PASSAGE PROVIDED:

- Opening Delimiter -

This is can important factor to consider when planning treatment. If lengthening is carried out in a condition which is progressive e.g. Ollier's diseases, a repeat lengthening would be required at skeletal maturity. On the other hand, posttraumatic malunions may give rise to a static limb length discrepancy.

Shapiro has studied the growth patterns in lower extremity length discrepancies and classified them into 5 patterns. Important in this is type 1 or an upward slope pattern in which the length discrepancy increases with time at the same proportional rate. This happens for example in the proximal focal femoral deficiencies in Ollier's disease and with physeal damage.

Other patterns show varying response with time, e.g. Type V which shows a gradual reversal of the limb discrepancy with time. This underlines the importance of a repeated and regular evaluation and charting of the discrepancy to enable conclusions to be formed about the projected final limb length discrepancy.

The clinical examination

A thorough clinical examination is a must and this would demand a degree of expertise in evaluating the true lower limb lengths, in evaluating the role of other concomitant deformities like flexion/abduction deformity at the hip or pelvic obliquity due to other causes.

True lower limb lengths are obtained by squaring the pelvis if possible and keeping the lower limbs in identical position. Measurement of the length is taken from the anterior superior iliac spine to the knee joint line and the second from the knee to the medial malleolus indicating the tibial length.

Apparent limb lengths are measured by keeping both lower limbs parallel to each other and in the long axis of the body. It does not take any note of the position of the pelvis which will be not be square if there are hip deformities of abduction or adduction or suprapelvic contractures giving a pelvic obliquity. If these deformities are not all correctable or not to be corrected, the apparent limb length will form the basis for all calculations of the discrepancy.

- Closing Delimiter -

PROVIDED MATERIAL:
- Opening Delimiter -

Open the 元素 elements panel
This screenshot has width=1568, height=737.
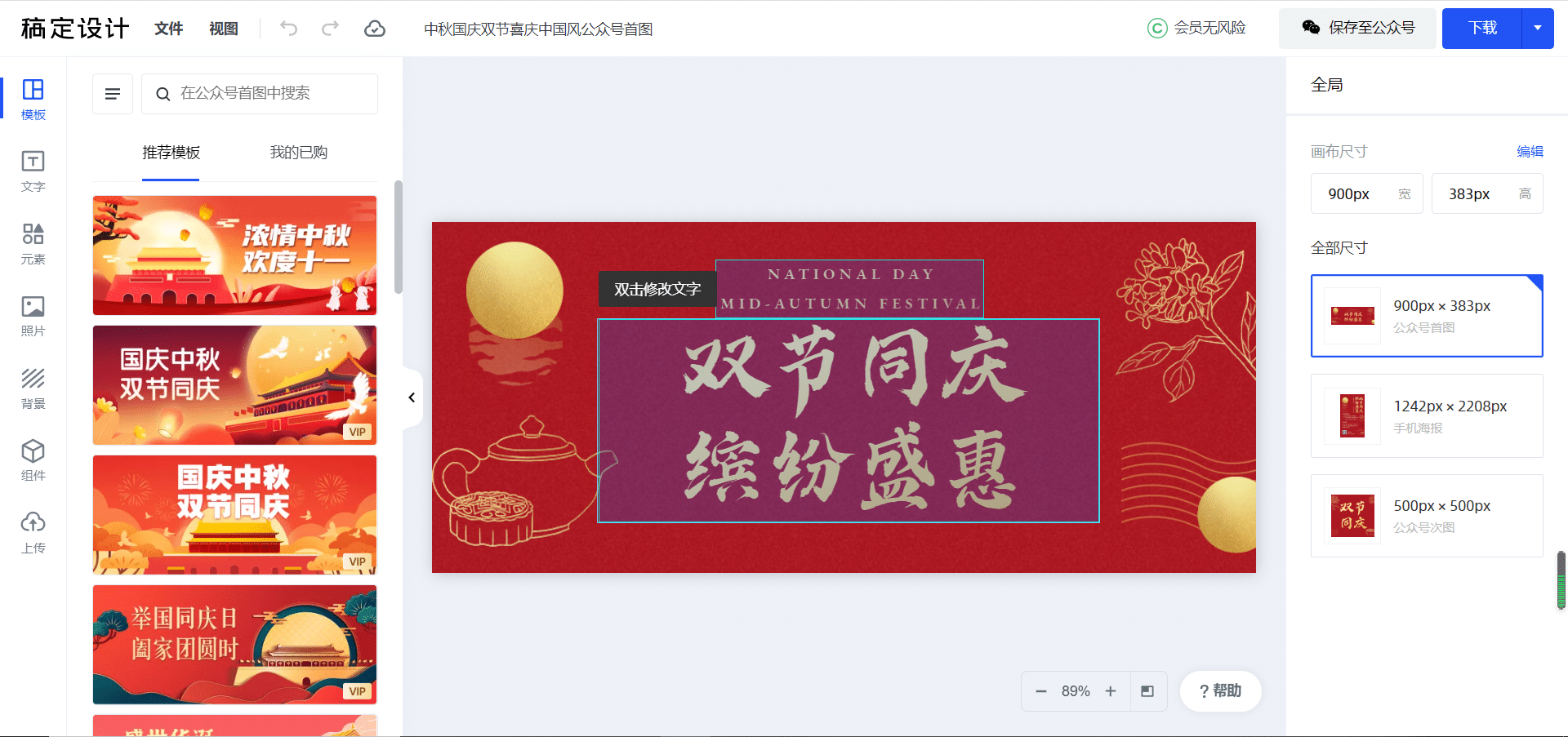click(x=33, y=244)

- Closing Delimiter -
- Opening Delimiter -

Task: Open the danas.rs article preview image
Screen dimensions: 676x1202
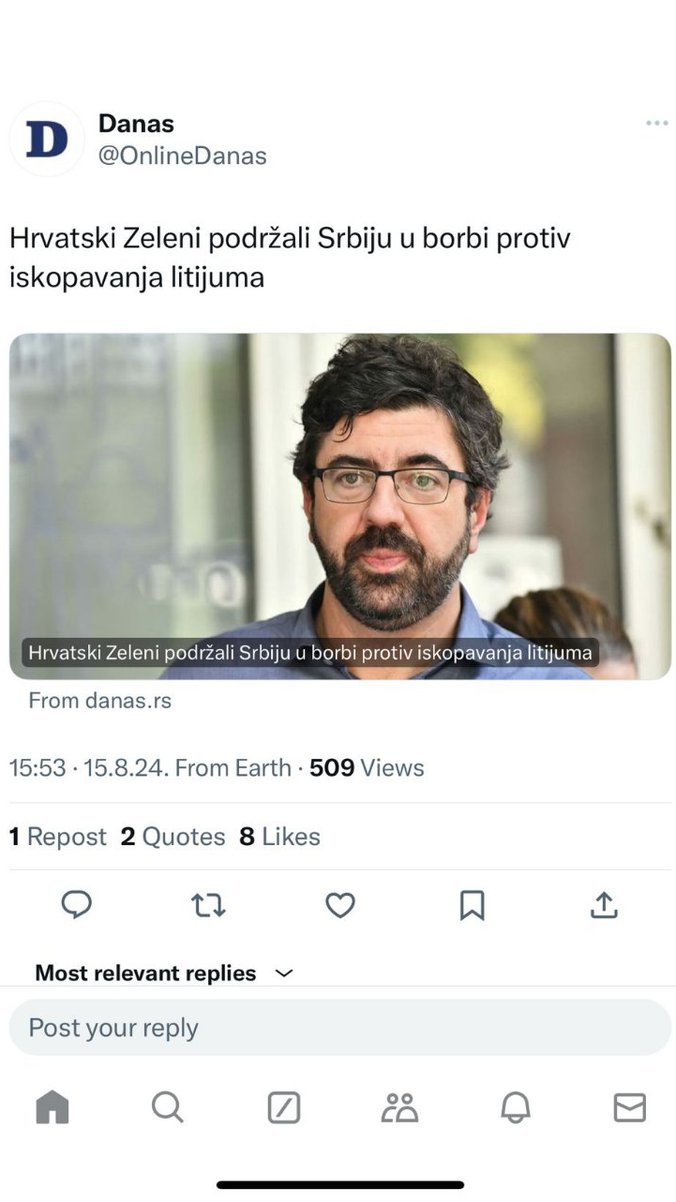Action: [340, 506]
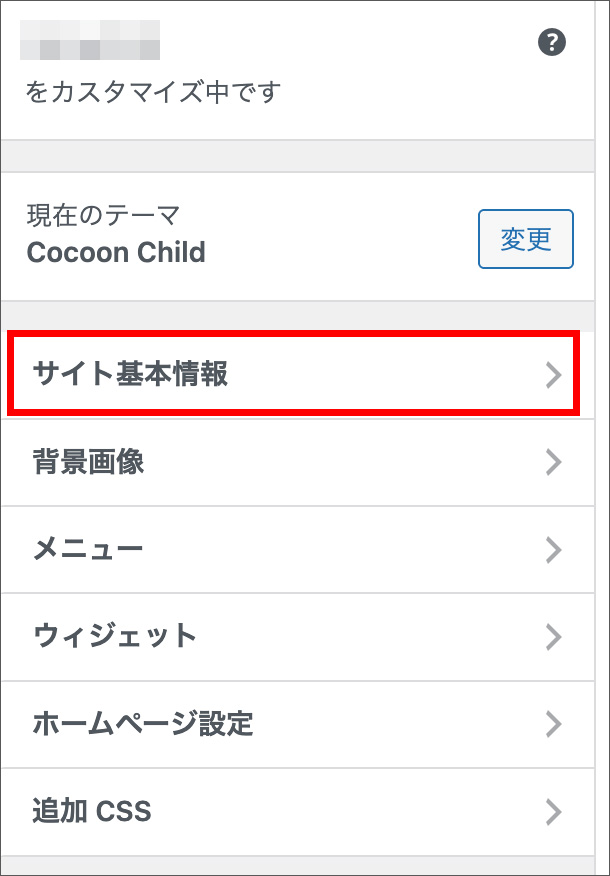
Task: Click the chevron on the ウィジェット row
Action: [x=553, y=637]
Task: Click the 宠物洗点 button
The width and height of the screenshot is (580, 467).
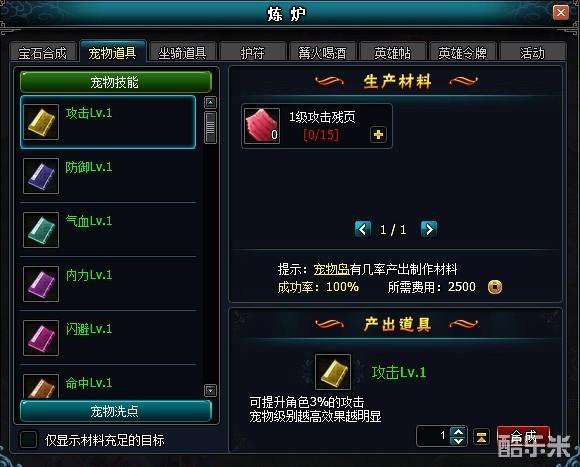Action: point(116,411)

- Closing Delimiter -

TASKS:
1. From the passage on limb length discrepancy, translate this sentence into Spanish: "True lower limb lengths are obtained by squaring the pelvis if possible and keeping the lower limbs in identical position."
2. Edit the passage on limb length discrepancy between "Shapiro has studied" and "with physeal damage.", inclusive, so that "upward slope" becomes "ascending slope".

ANSWERS BY ITEM NUMBER:
1. Las longitudes reales de los miembros inferiores se obtienen nivelando la pelvis, si es posible, y manteniendo los miembros inferiores en una posición idéntica.

2.
Shapiro has studied the growth patterns in lower extremity length discrepancies and classified them into 5 patterns. Important in this is type 1 or an ascending slope pattern in which the length discrepancy increases with time at the same proportional rate. This happens for example in the proximal focal femoral deficiencies in Ollier's disease and with physeal damage.